Bathroom Subfloor Replacement
The cost to replace a bathroom subfloor is between $500 and $750. Even though bathrooms are typically smaller than most other rooms, they can cost more than a bedroom for several reasons. The job is more difficult because many plumbing fixtures involved need to be worked around. Replacing a bathroom subfloor around the toilet area costs between $150 and $200 since the replacement is for a small section of the room. Also, these rooms tend to need subfloor replacement mostly due to water damage, requiring additional labor.
Replace Subfloor in the Living Room
Living rooms cost from $600 to $1,200 to replace a subfloor, with the cost mainly depending on the type of subfloor you choose.
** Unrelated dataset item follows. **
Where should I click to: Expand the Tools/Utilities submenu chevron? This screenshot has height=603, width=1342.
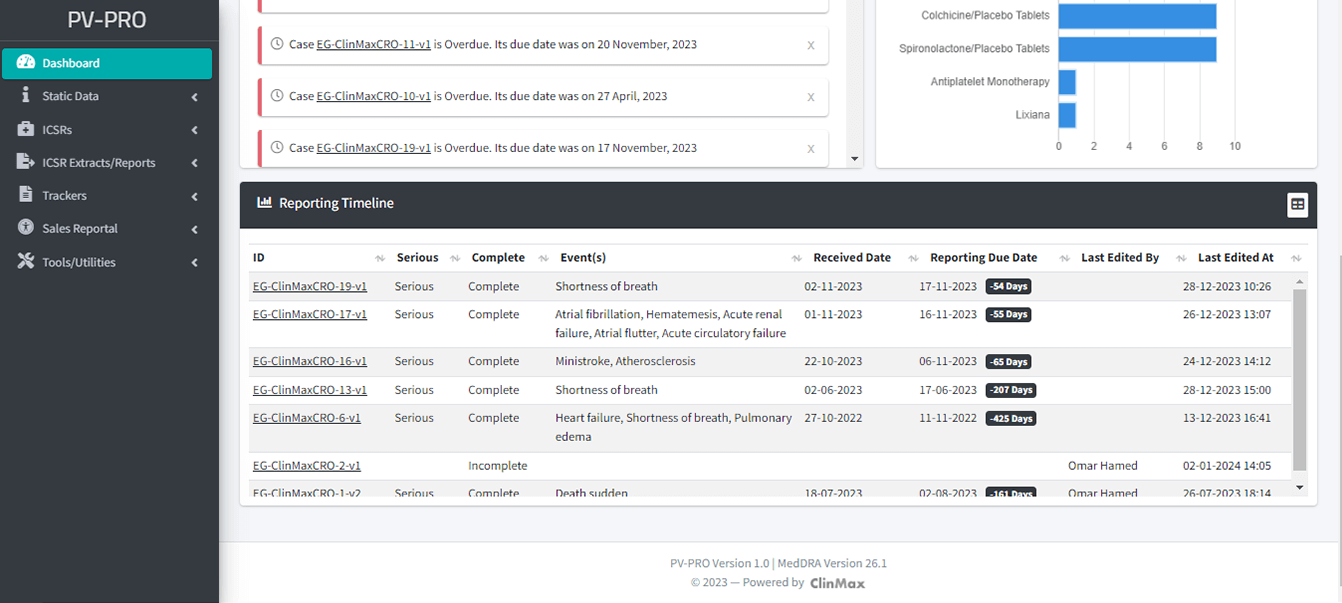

Living rooms come in many flooring types, including hardwood, laminate, and carpeting. This plays a role in the type of subfloor you choose. They are often cheaper per sq.ft. to replace than a bathroom since they are less likely to have water damage, and there are no set fixtures to work around. The total costs will usually be higher since living rooms tend to be the largest rooms in the home.
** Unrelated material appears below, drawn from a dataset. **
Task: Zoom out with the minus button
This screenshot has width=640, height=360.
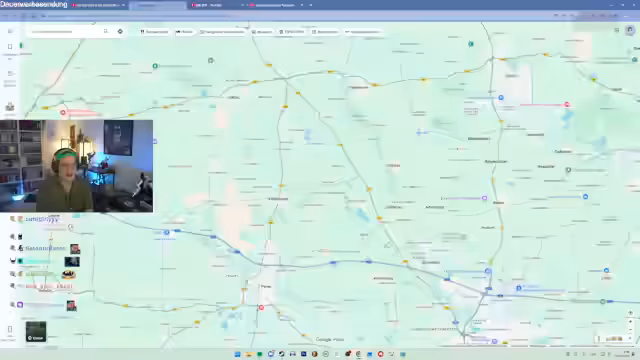Action: [630, 330]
Replace Subfloor in Kitchen
You can expect to pay from $800 to $2,500 to replace the subfloor in your kitchen. You will pay more if your subfloor replacement is needed because of water damage. The professionals will have to inspect the rotted area and determine if further repairs or inspections are needed. Another reason that the cost to replace a kitchen subfloor can be higher is that the installer will have to deal with and work around the appliance connections.
Replace Subfloor in a Mobile Home
If you are replacing the subfloor in your mobile home, you can expect to pay from $1,200 to $3,575 for a home ranging between 600 to 1,300 sq.ft. The most common type of subfloor found in mobile homes is OSB. Replacing the subfloor in a mobile home can be difficult due to the confined space. The process may also require the replacement of insulation if the cause of the problem is a damaged floor.
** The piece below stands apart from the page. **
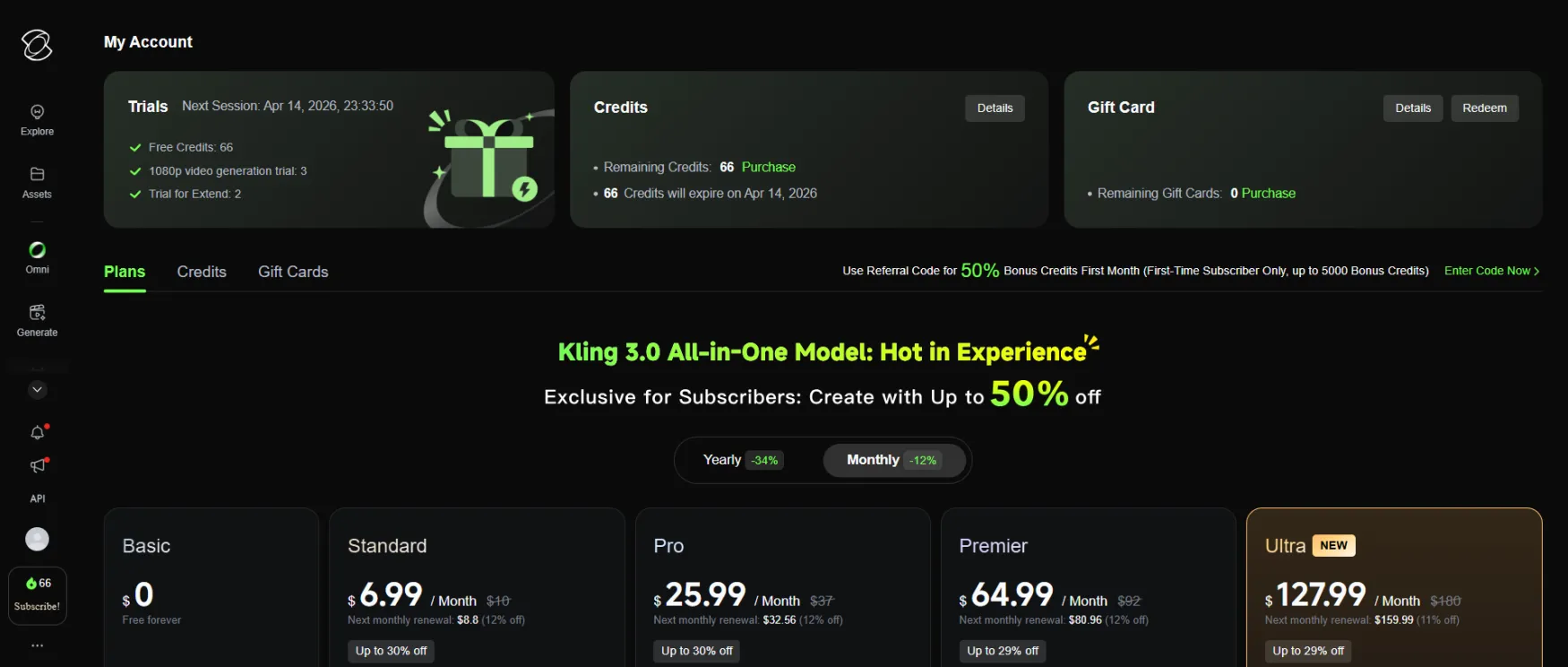Open the Explore section
The image size is (1568, 667).
[x=37, y=119]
Replace Subfloor in the Basement
The most expensive subfloor in a home to replace is the basement subfloor, which costs $3,200 to $16,000. Basement floors are expensive because they cover a significant amount of square footage. Additionally, there are areas where water damage and moisture are more common problems, which means you will likely not only pay more in labor but also may have to choose a higher-end subfloor option with greater moisture resistance.
Replace Subfloor in a House
Replacing the subfloor in an entire house costs between $9,000 and $21,000 for a home ranging from 1,500 to 1,800 sq.ft. A home may require subfloor replacement because of natural aging, water damage, or a natural disaster. A home with several bathrooms, a basement, and a big kitchen might cost more than a home with a small kitchen, no basement, and just a single bathroom.
Labor Cost to Replace Subfloor
When you figure labor costs for your subfloor replacement, you can expect to pay from $25 to $45 per hour. Many factors determine your labor costs. While you may not pay a higher labor cost for moving the furniture out of the room, the total costs will be higher because it takes more time to complete. The same is true if you want your flooring installer to remove your old floor before installing the new subfloor. Sometimes, flooring contractors charge extra to dispose of the old subfloor, which may add $50 to $100 to the project total. Note that the cost for materials is separate from the labor costs. The quote your flooring contractor gives you will itemize your labor costs and materials costs.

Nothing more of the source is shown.